**What is asked**
Reproduce the lines below without any change, starting with the first line and ending with the line that contains "will (x=365, y=208).".

-- START OF Supplied records --

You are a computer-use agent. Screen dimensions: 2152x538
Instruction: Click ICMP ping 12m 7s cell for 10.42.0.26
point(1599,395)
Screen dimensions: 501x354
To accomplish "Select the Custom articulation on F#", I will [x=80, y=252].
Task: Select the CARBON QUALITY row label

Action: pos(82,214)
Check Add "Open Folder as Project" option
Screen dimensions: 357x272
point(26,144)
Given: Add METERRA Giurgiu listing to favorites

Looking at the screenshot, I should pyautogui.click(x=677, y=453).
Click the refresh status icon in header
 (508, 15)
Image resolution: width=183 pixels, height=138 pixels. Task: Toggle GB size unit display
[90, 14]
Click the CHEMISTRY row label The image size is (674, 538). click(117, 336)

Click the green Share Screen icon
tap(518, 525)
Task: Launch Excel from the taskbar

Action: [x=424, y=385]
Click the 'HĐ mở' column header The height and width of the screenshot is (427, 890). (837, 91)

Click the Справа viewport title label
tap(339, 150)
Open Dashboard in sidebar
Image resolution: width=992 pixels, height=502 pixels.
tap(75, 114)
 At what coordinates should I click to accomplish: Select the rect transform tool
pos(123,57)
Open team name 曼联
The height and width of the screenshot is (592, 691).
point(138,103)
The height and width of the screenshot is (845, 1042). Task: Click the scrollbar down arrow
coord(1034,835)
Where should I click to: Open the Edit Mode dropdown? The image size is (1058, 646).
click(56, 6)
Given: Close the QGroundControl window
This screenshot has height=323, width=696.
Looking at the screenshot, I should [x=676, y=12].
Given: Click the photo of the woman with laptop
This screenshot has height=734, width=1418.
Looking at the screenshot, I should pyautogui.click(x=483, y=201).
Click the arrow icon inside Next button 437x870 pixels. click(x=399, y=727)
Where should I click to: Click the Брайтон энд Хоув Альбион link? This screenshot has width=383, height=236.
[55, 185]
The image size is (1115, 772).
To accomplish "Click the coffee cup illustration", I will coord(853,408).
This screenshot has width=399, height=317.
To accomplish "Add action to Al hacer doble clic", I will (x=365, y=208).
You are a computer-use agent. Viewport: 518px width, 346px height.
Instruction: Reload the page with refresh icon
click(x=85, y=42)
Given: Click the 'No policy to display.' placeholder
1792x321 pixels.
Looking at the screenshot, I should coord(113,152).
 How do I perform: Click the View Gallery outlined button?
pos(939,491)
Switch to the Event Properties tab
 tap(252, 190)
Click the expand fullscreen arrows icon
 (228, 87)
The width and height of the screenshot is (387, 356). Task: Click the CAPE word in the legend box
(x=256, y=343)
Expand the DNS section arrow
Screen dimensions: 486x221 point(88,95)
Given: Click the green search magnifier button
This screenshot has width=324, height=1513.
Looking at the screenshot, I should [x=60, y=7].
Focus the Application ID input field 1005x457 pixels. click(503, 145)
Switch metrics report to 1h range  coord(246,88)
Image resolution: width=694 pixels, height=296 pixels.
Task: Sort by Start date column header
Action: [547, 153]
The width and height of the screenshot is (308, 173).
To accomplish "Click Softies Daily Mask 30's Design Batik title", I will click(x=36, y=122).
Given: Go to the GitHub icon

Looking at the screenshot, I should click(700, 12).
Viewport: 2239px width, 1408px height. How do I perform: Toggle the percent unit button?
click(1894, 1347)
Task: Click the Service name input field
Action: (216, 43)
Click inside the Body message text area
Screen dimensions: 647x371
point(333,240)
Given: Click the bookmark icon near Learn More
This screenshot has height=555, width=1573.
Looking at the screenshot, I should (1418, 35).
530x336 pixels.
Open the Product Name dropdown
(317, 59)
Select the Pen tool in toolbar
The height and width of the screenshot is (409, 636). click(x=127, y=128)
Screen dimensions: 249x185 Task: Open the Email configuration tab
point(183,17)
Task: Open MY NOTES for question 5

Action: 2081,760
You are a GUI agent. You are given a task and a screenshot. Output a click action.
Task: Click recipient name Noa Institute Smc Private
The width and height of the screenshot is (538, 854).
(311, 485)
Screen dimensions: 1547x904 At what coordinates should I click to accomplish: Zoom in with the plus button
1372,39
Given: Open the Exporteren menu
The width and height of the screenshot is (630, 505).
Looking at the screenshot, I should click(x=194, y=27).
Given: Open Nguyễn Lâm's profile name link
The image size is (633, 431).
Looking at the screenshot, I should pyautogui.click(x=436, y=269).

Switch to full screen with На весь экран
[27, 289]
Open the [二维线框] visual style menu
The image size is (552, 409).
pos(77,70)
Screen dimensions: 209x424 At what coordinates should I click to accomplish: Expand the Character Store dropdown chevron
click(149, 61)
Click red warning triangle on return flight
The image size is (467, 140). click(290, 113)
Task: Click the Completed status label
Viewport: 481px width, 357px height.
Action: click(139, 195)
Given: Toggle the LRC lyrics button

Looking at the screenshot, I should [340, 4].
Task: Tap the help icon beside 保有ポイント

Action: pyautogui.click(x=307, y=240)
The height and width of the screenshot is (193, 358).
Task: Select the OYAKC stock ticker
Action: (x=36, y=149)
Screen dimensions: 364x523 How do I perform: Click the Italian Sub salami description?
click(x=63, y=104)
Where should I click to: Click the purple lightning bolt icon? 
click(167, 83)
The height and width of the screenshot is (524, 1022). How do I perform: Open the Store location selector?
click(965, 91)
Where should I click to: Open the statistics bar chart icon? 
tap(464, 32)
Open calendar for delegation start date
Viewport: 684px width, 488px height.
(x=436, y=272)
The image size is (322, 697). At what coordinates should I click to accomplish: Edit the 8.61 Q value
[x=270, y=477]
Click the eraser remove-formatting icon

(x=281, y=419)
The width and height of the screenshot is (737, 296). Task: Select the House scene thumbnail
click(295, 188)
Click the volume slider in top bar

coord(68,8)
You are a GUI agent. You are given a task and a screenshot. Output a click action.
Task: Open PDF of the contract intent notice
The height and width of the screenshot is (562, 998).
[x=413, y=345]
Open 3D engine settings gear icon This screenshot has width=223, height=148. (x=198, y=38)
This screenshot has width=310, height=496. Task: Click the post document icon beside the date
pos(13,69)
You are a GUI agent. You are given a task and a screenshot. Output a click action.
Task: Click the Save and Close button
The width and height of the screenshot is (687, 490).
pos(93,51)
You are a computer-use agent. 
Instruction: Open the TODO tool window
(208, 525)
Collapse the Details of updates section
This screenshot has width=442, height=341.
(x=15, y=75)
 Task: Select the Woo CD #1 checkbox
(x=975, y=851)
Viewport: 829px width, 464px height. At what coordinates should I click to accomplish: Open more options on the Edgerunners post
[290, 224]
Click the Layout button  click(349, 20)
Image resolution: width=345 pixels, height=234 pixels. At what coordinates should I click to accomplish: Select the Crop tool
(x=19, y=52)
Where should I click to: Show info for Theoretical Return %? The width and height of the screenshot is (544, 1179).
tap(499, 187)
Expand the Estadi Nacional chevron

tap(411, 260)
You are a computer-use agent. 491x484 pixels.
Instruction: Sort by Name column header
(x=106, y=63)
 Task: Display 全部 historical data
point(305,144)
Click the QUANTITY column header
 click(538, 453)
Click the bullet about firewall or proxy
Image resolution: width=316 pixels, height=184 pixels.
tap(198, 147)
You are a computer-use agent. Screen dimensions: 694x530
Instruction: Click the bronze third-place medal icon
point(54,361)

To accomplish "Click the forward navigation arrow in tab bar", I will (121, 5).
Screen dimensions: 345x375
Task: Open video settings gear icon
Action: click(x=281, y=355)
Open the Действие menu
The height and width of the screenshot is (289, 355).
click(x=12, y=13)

-- END OF Supplied records --

**Result of the exercise**
You are a computer-use agent. Screen dimensions: 2152x538
Instruction: Click ICMP ping 12m 7s cell for 10.42.0.26
point(1599,395)
Screen dimensions: 501x354
To accomplish "Select the Custom articulation on F#", I will [x=80, y=252].
Task: Select the CARBON QUALITY row label

Action: pos(82,214)
Check Add "Open Folder as Project" option
Screen dimensions: 357x272
point(26,144)
Given: Add METERRA Giurgiu listing to favorites

Looking at the screenshot, I should pyautogui.click(x=677, y=453).
Click the refresh status icon in header
 (508, 15)
Image resolution: width=183 pixels, height=138 pixels. Task: Toggle GB size unit display
[90, 14]
Click the CHEMISTRY row label The image size is (674, 538). click(117, 336)

Click the green Share Screen icon
tap(518, 525)
Task: Launch Excel from the taskbar

Action: [x=424, y=385]
Click the 'HĐ mở' column header The height and width of the screenshot is (427, 890). (837, 91)

Click the Справа viewport title label
tap(339, 150)
Open Dashboard in sidebar
Image resolution: width=992 pixels, height=502 pixels.
tap(75, 114)
 At what coordinates should I click to accomplish: Select the rect transform tool
pos(123,57)
Open team name 曼联
The height and width of the screenshot is (592, 691).
point(138,103)
The height and width of the screenshot is (845, 1042). Task: Click the scrollbar down arrow
coord(1034,835)
Where should I click to: Open the Edit Mode dropdown? The image size is (1058, 646).
click(56, 6)
Given: Close the QGroundControl window
This screenshot has height=323, width=696.
Looking at the screenshot, I should [x=676, y=12].
Given: Click the photo of the woman with laptop
This screenshot has height=734, width=1418.
Looking at the screenshot, I should pyautogui.click(x=483, y=201).
Click the arrow icon inside Next button 437x870 pixels. click(x=399, y=727)
Where should I click to: Click the Брайтон энд Хоув Альбион link? This screenshot has width=383, height=236.
[55, 185]
The image size is (1115, 772).
To accomplish "Click the coffee cup illustration", I will coord(853,408).
This screenshot has width=399, height=317.
To accomplish "Add action to Al hacer doble clic", I will (x=365, y=208).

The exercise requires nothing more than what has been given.